Ta książka to moje drugie podejście do twórczości Musso. Po pierwszej lekturze miałam mieszane uczucia, ale postanowiłam spróbować. Jego książki są lekkie i przyjemne. Akcja jest dynamiczna, bez zbędnych opisów, przez co czyta się bardzo szybko. Dlaczego więc miałam mieszane uczucia? Bo w książkach pojawiają się różne siły nadprzyrodzone co mnie nie do końca przekonuje. Fabuła tej książki przypomina mi akcje prosto z filmu familijnego emitowanego w niedzielne popołudnie. Chodzi o to, że główni bohaterowie, którzy wiele już w życiu przeszli, spotykają się, czują że są dla siebie stworzeni, ale jeszcze wiele muszą przejść żeby być ze sobą. Wtedy zjawia się duch, który początkowo nie ma dobrych zamiarów, ale ostatecznie pomaga im wszystko ułożyć. Czyli historia dobrze wszystkim znana, ale całkiem przyjemna, tylko, że jak dla mnie od czasu do czasu.

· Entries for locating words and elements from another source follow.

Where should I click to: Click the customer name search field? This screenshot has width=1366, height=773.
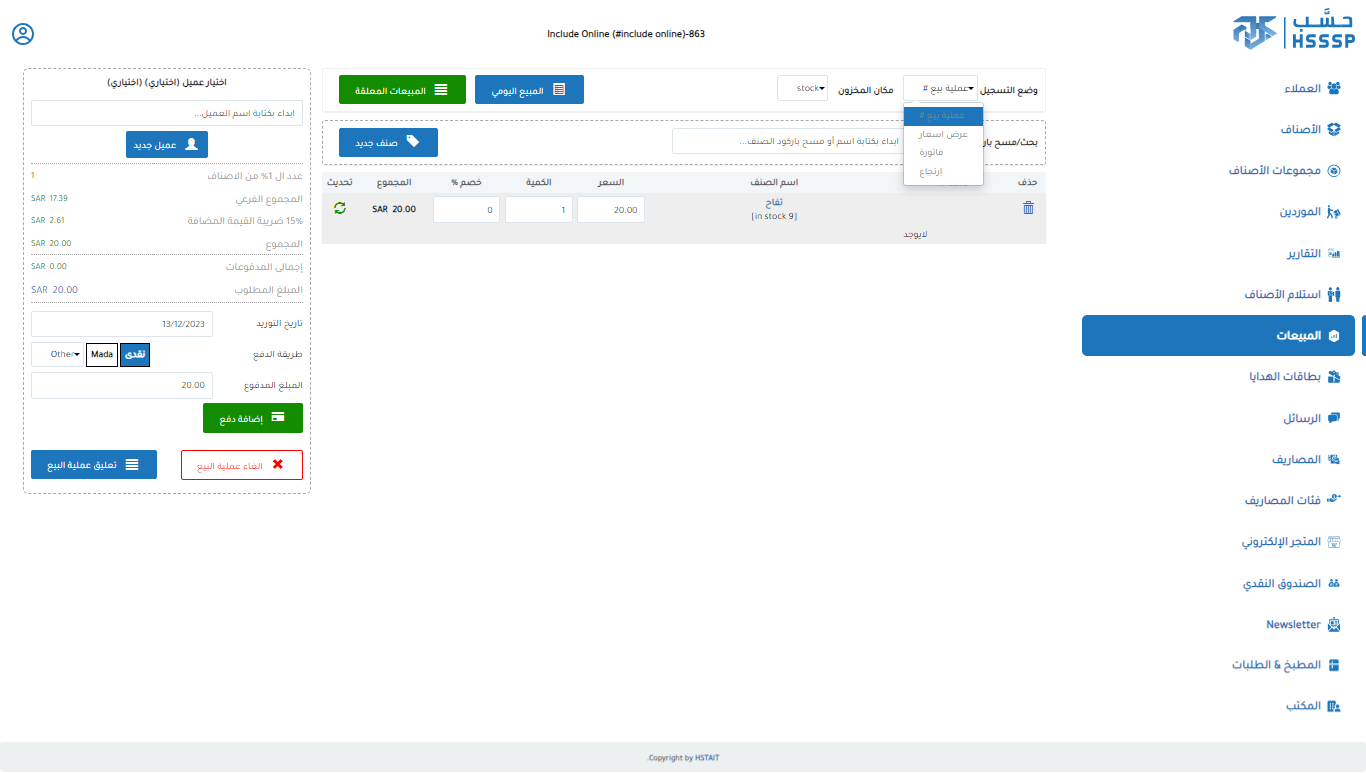pyautogui.click(x=167, y=113)
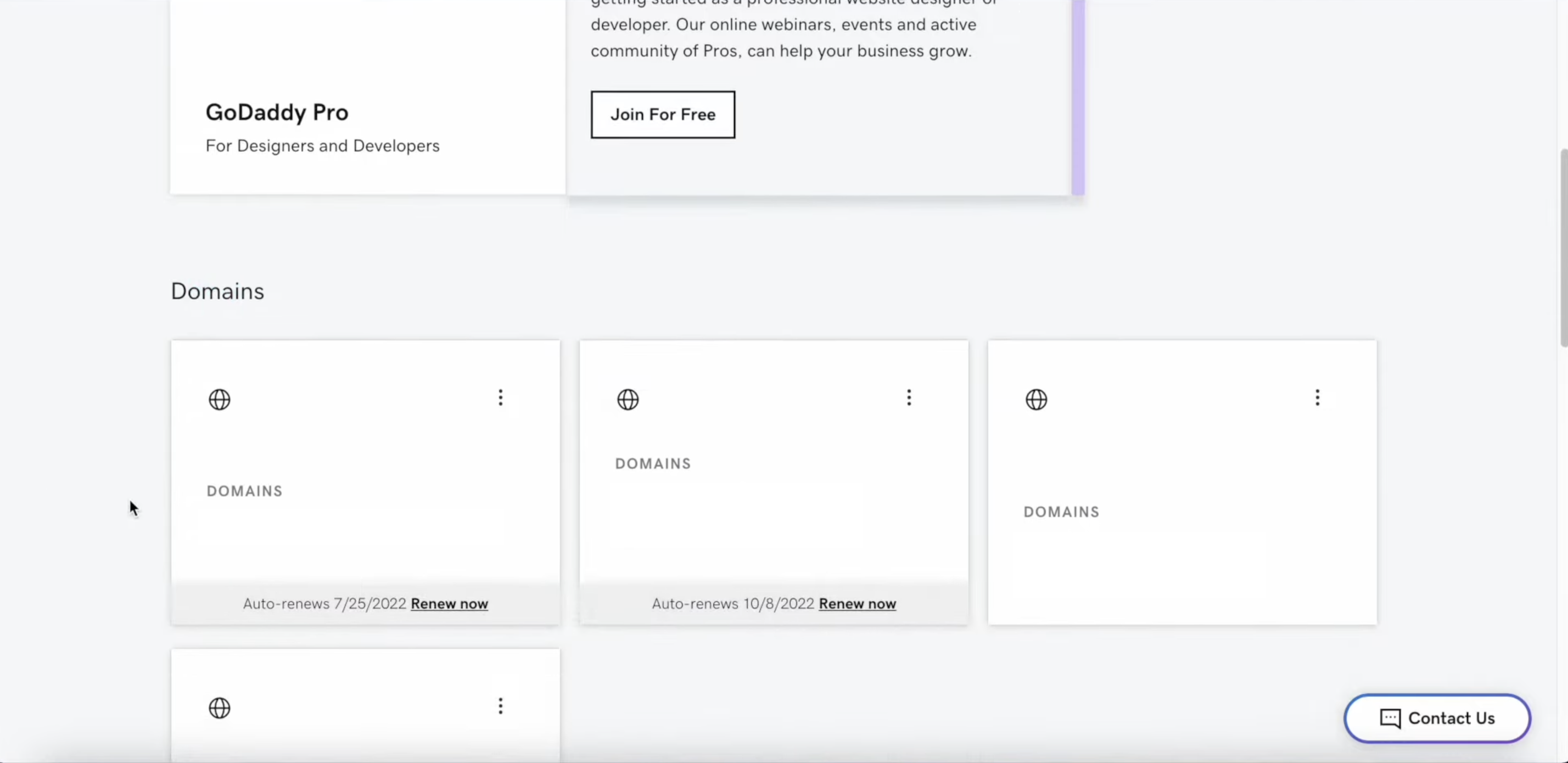Click globe icon in the top-right domain card

[1036, 400]
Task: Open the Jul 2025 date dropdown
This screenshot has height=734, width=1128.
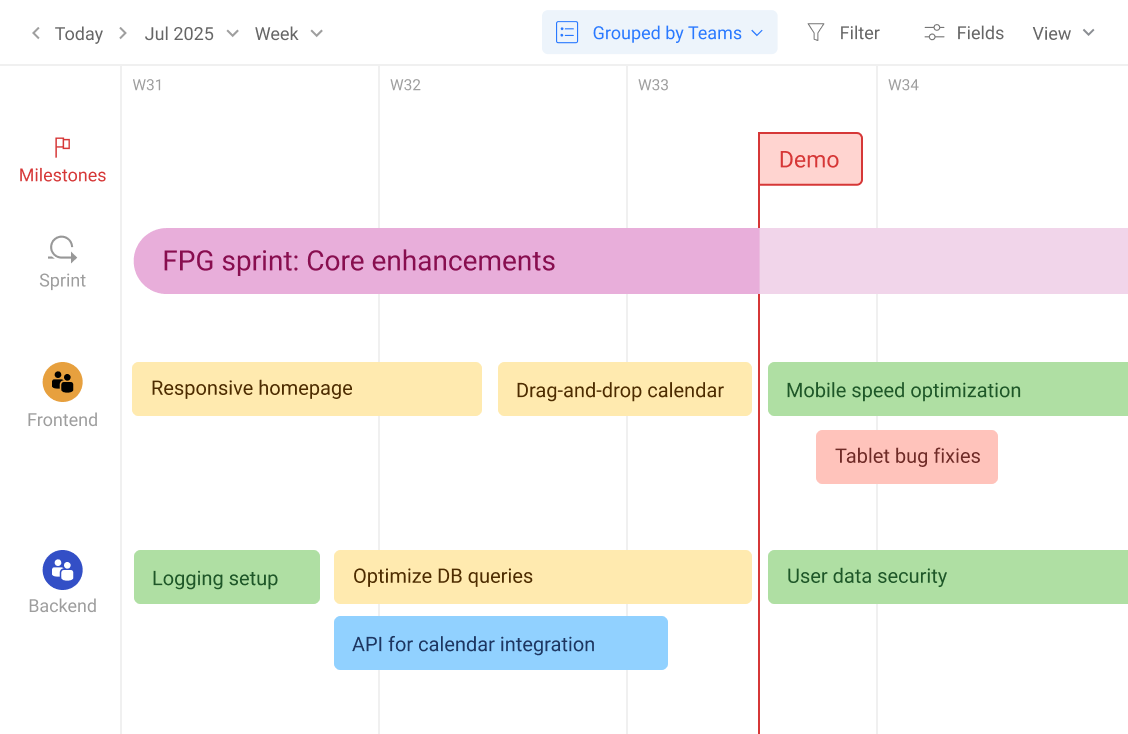Action: (191, 33)
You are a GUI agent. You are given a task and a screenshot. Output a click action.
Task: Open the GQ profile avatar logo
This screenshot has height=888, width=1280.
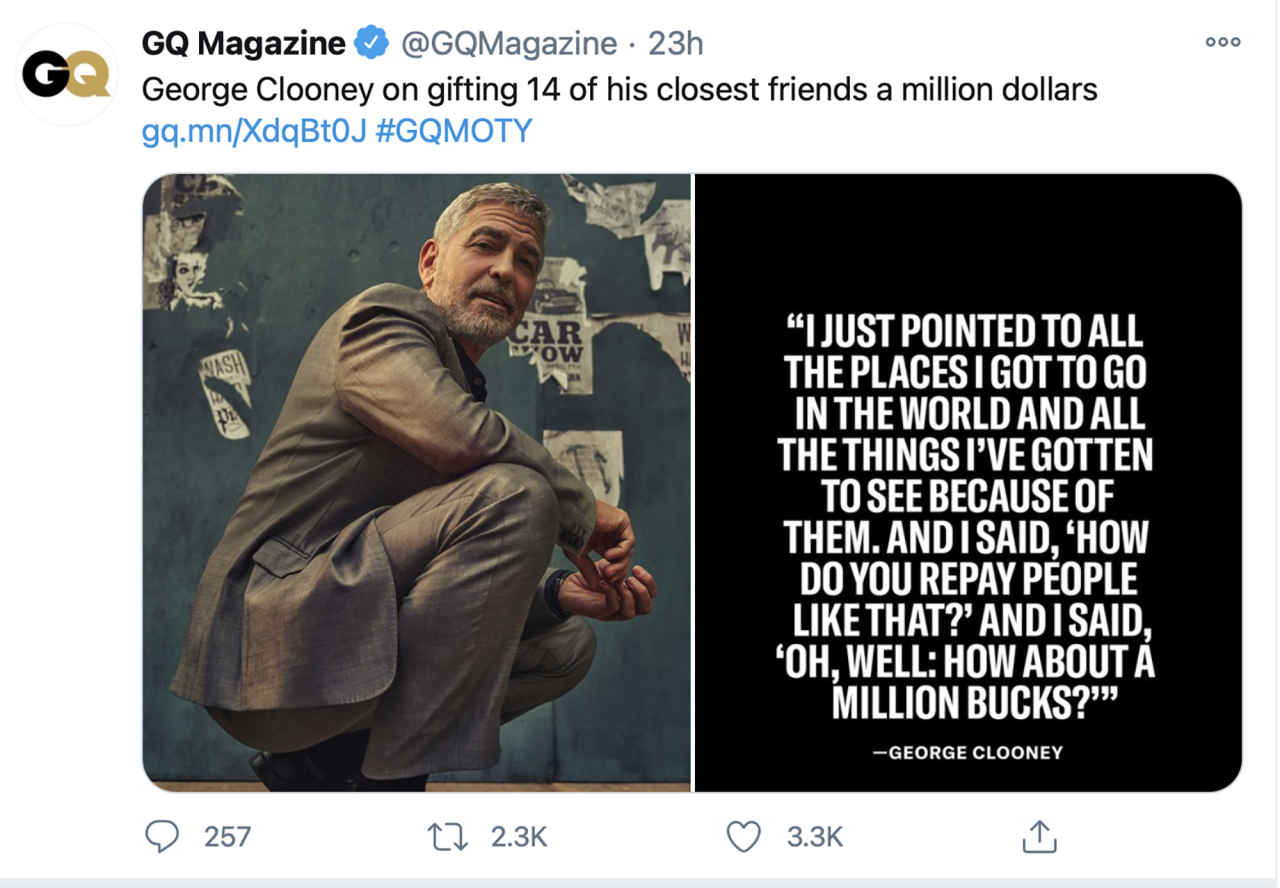click(x=66, y=76)
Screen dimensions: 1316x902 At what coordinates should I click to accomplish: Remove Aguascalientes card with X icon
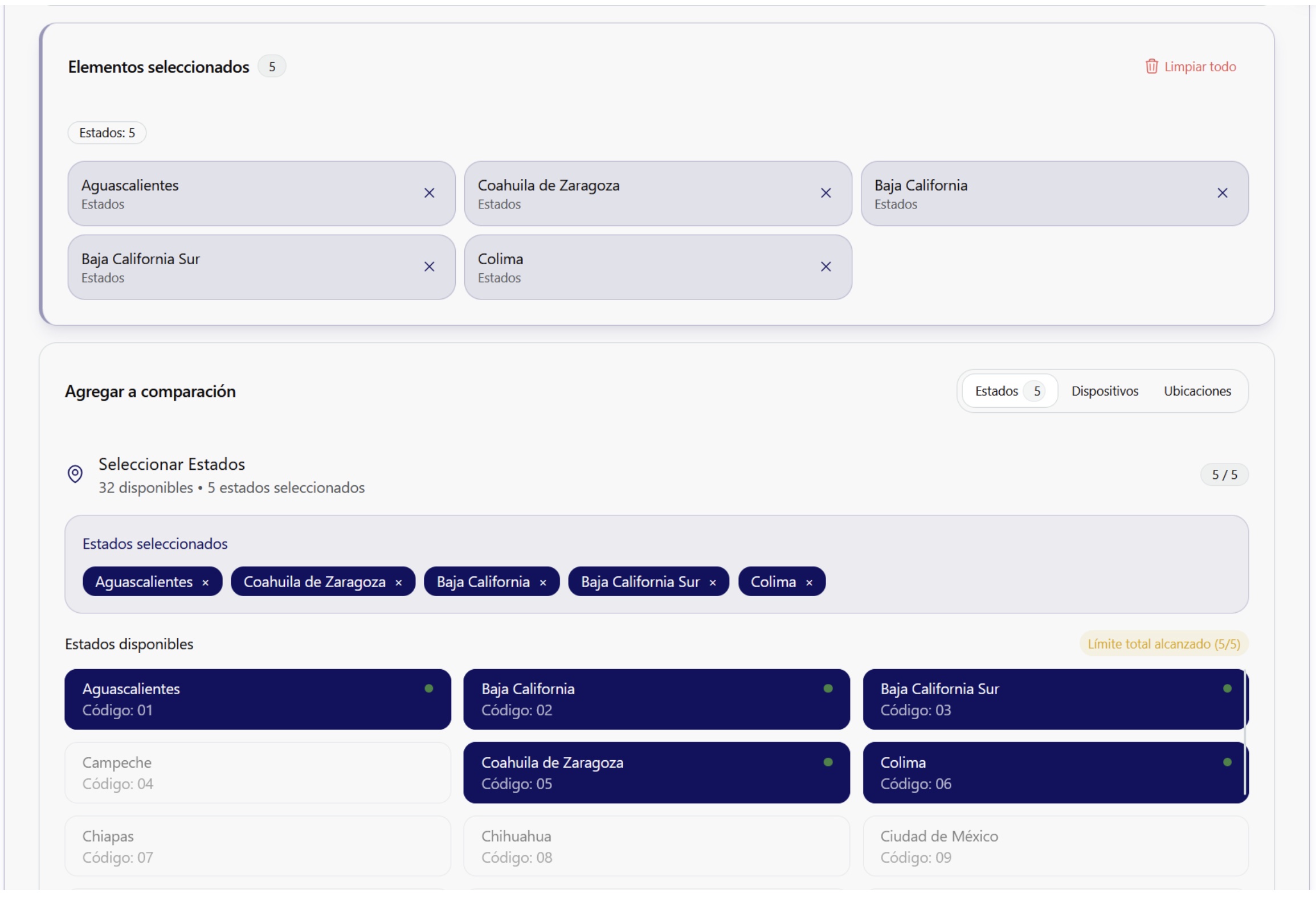tap(429, 193)
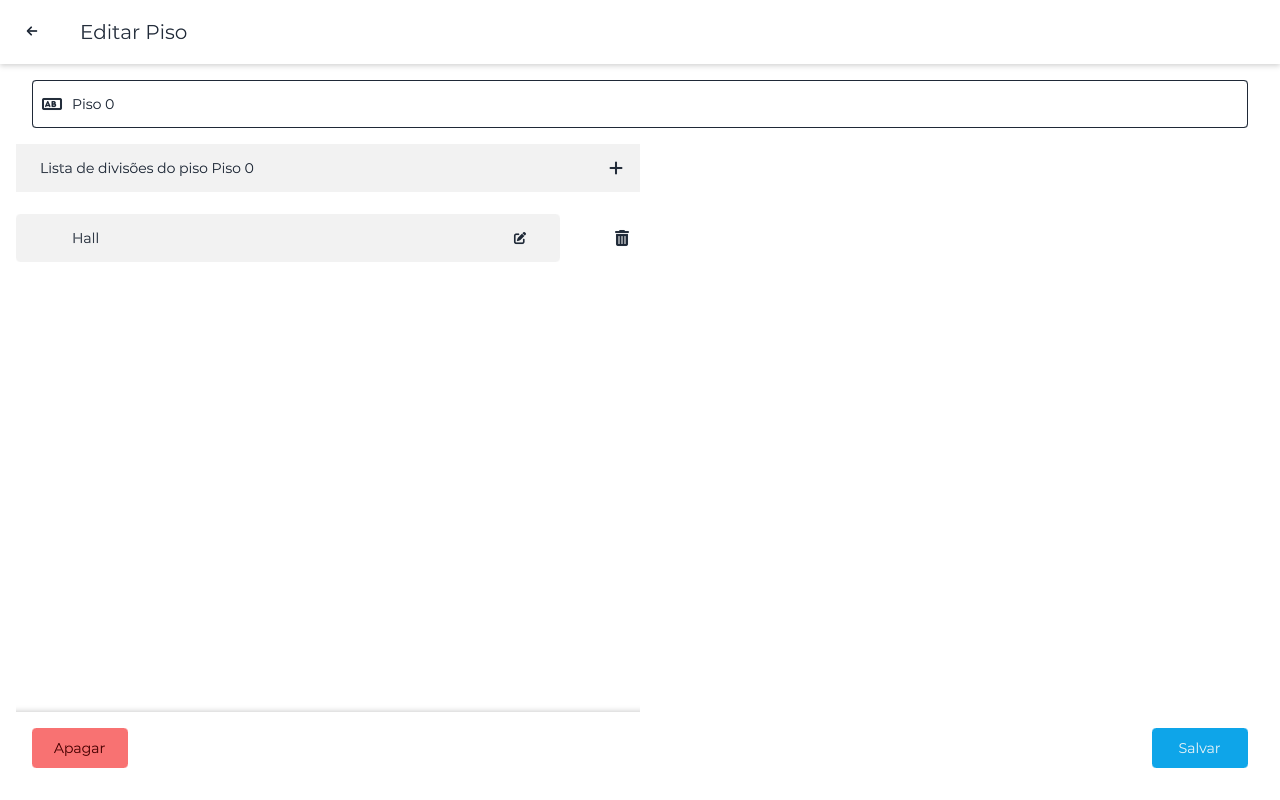Delete the Hall division with trash icon
The height and width of the screenshot is (800, 1280).
[x=622, y=238]
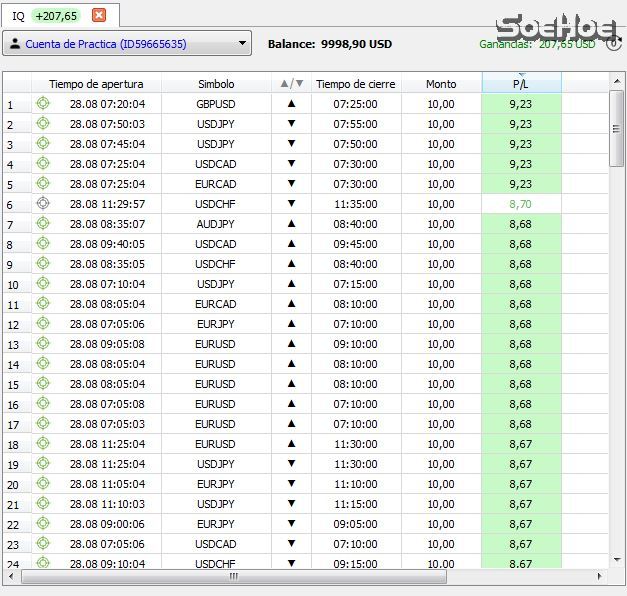The image size is (627, 596).
Task: Click the user icon in the account selector
Action: (x=15, y=44)
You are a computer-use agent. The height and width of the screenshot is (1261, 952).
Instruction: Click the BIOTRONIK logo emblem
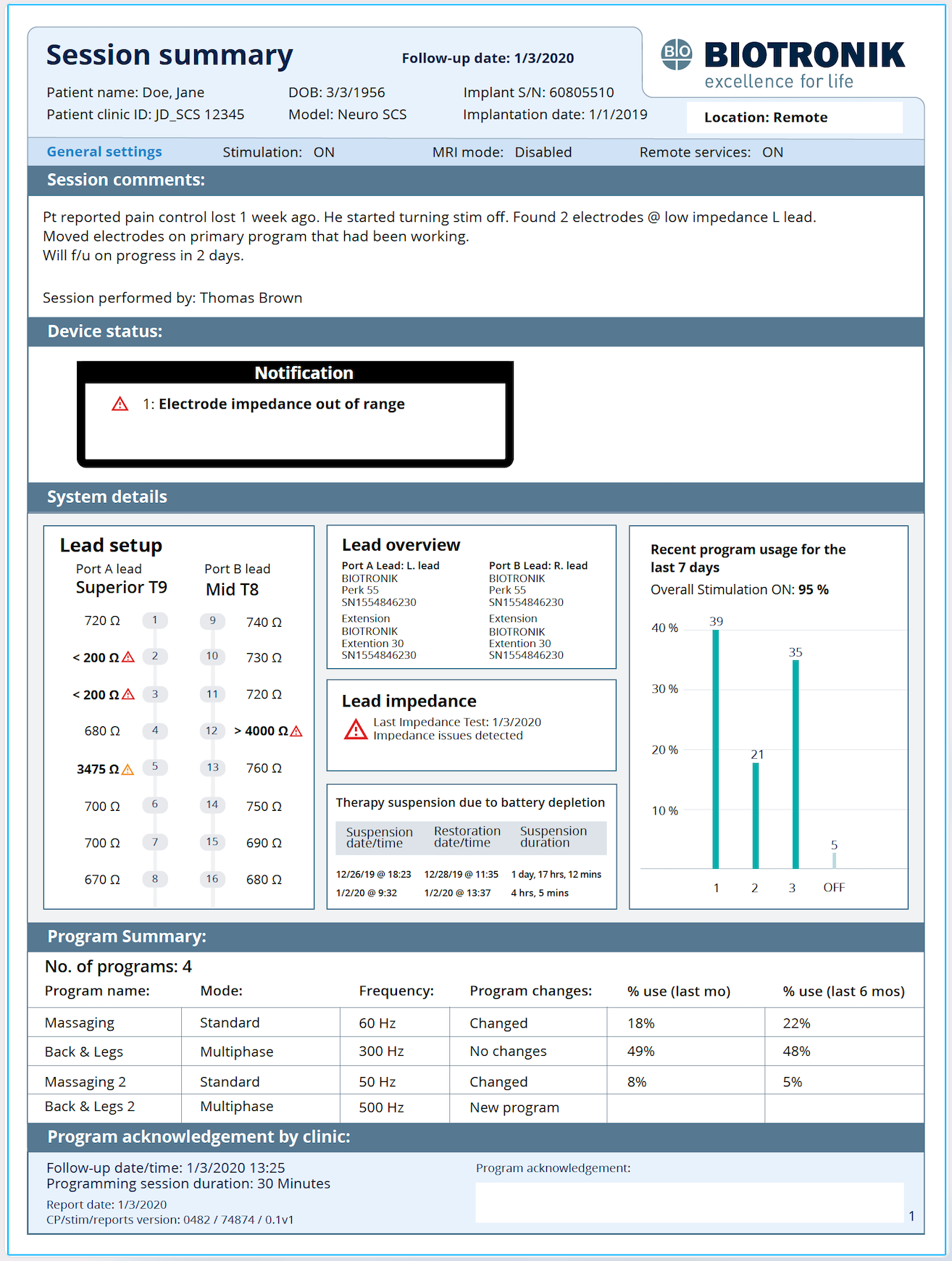click(676, 54)
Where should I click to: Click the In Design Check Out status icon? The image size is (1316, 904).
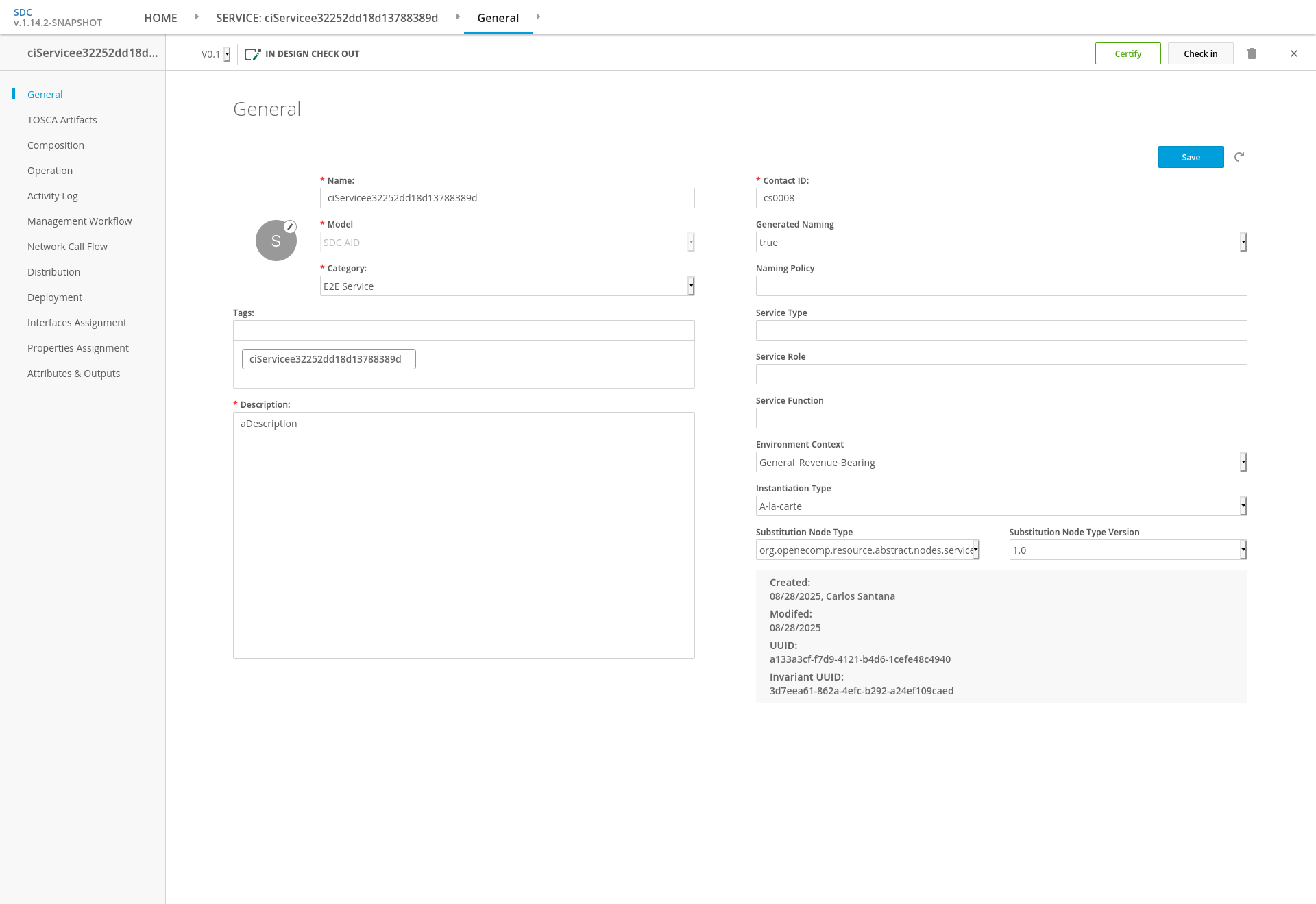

Przechodząc już do książki, Juliette i Sam spotykają się zupełnie przez przypadek i zakochują się w sobie od pierwszego wejrzenia. Oboje jednak nie chcą się wiązać dlatego on okłamuje ją, że jest żonaty, a ona musi wrócić do Francji bo kończy jej się wiza. W samolocie Juliette stwierdza, że powinna zaryzykować i walczyć o swoje uczucie dlatego wysiada chwilę przed startem. A samolot, który opuściła, rozbija się, przez co zostaje zatrzymana i oskarżona o zamach. Sam, który żałuje, że jej nie zatrzymał na lotnisku dowiaduje się o katastrofie i nie potrafi sobie wybaczyć. Wyrzuca sobie, że nie powiedział jej prawdy, o tym, że tak naprawdę jest wdowcem i że chciałby być z nią. I wtedy zjawia się duch, Grace, która ma do wykonania misję na ziemi. Musi zabrać ze sobą Juliette, która miała zginąć w katastrofie lotniczej i ma to nastąpić za kilka dni. W ciągu tych kilku dni wydarzy się wiele, a losy bohaterów splotą się w jedną spójną historię.
Nie będę zdradzać szczegółów, zachęcam do przeczytania "Uratuj mnie". Książka na pewno, umili wam czas w długie, zimowe wieczory. Jednak nie zapada w pamięć zbyt głęboko, podobnie jak filmy familijne .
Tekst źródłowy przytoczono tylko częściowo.